*** Excerpted passage ***

Saturday 8 April 2017

Death Unscripted by M.K. Graff - Review

Product Details

One of the great things about being a reviewer is the brilliant books you get to read. Another even better thing is the lovely people you get to meet, either on-line or in person. I've enjoyed chatting to Marni Graff for some time and I enjoy all of her books. Death Unscripted is really special, set in a New York film studio, it is warm, funny and has a wonderful protagonist. P.D. James encouraged Marni to write this book: just another thing we have to thank that wonderful lady for.

Trudy Genova thinks that she has the best job possible: a qualified nurse, she is the medical consultant at a movie studio. Instead of having to deal with human suffering and bodily fluids, she gets to teach actors how to mimic credible heart-attacks and supervise the medical details in scripts. The only down-sides of her job are occasionally having to chaperone precocious child actors and, far worse, having to fend off the sleazy advances of Griff Kennedy, the male star of the soap Thornfield Place. It is unfortunate that soon after Trudy fends off Griff’s groping with conspicuous success in the form of a well-aimed slice of coconut pie, the amorous actor should die, on-set, in suspicious circumstances. It is even worse that his last conscious action should be to point at Trudy and utter an accusatory, “You – YOU!”

*** Data block ***

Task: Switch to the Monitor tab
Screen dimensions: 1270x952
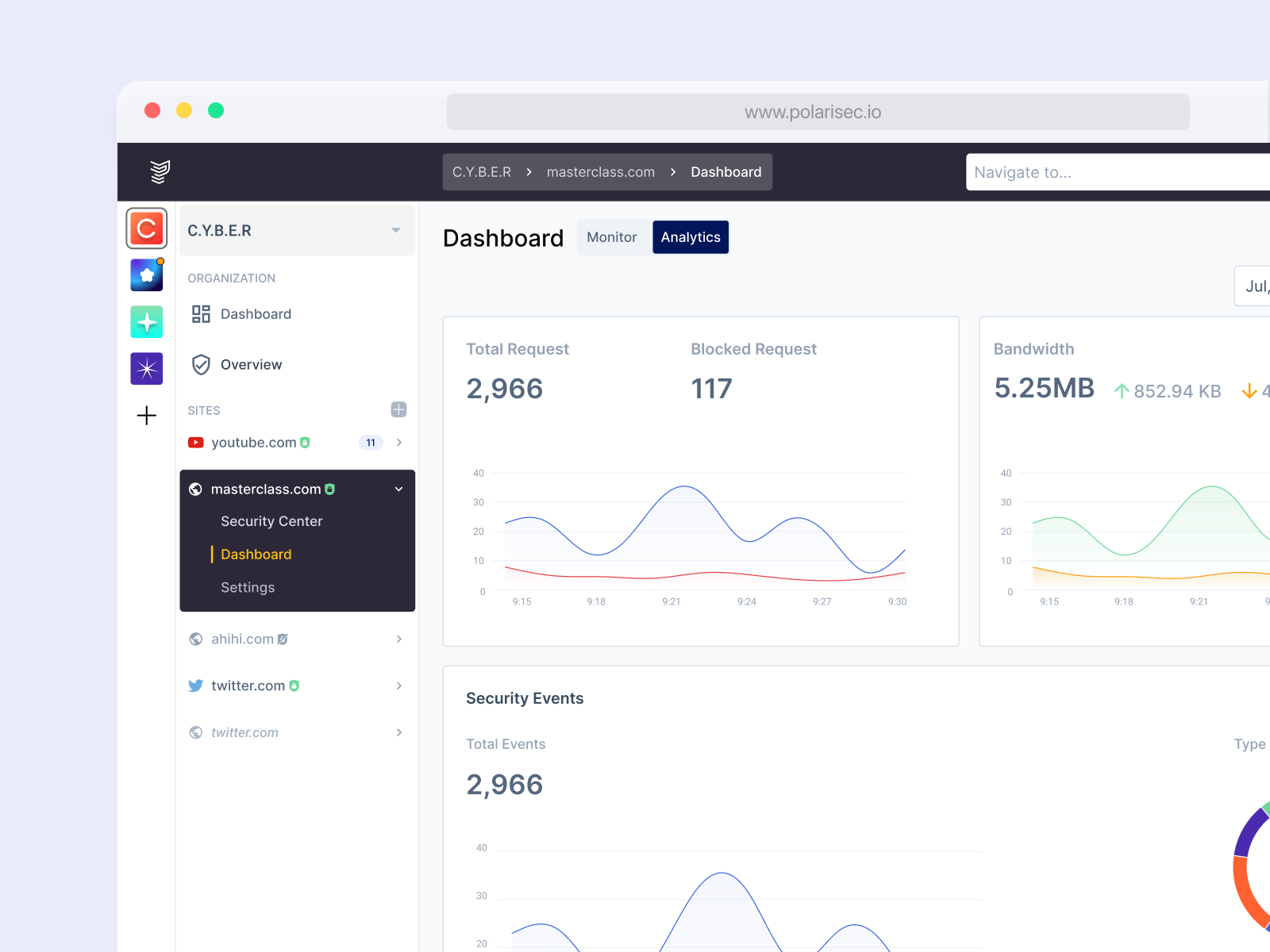Action: coord(611,237)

***

== Questions to answer ==
1. Set down, word for word, the part of the Death Unscripted review that begins with the words containing "One of the great" and ends with "wonderful lady for.".
2. Resume the review of Death Unscripted, continuing from its final sentence.
The material shown above was drawn from a source unrelated to the review.

== Set of answers ==
1.
One of the great things about being a reviewer is the brilliant books you get to read. Another even better thing is the lovely people you get to meet, either on-line or in person. I've enjoyed chatting to Marni Graff for some time and I enjoy all of her books. Death Unscripted is really special, set in a New York film studio, it is warm, funny and has a wonderful protagonist. P.D. James encouraged Marni to write this book: just another thing we have to thank that wonderful lady for.

2.
Rumours and gossip are soon flying round the movie studio and Trudy is certain that people are eyeing her with suspicion. A visit from Detectives Ned O’Malley and Tony Borelli makes her feel both angry and threatened and she is determined to get to the truth. Trudy enlists the help of her best friend, Meg Pitman, who also works at the studio, and the pair of them delve amongst the complicated tangle of relationships amongst the actors and crew in an attempt to find out who was responsible for Griff’s death. Trudy’s sleuthing attempts soon cause her to fall foul of Ned O’Malley, and she has the hideous experience of being taken in for questioning. However she does her best to be useful to O’Malley and, after a while, he feels torn between regarding Trudy as a suspect and fearing for her safety if her attempts to unmask the killer make the murderer regard her as a threat.
Another actor dies a violent death. As O’Malley feared, the murderer has not finished, and it soon becomes clear that Trudy’s life is in imminent danger.
This is the first book in the Trudy Genova series and I hope that the following books will follow very soon. Trudy is a delightful protagonist, funny, warm, good-hearted and efficient but also sensitive, with things in her background that make her vulnerable. The plot is well thought out and convincing, and all the characters are well-drawn – real people not just caricatures – and I lost my heart to Trudy’s cat, Wilkie. The movie studio setting is fascinating and clearly authentic and I was not surprised to discover that the author had worked in a similar job. I particularly liked the technique Trudy invented to tell an actor playing a corpse when he needed to hold his breath.
I read this book in two days. It is a page-turner and great fun and I recommend it.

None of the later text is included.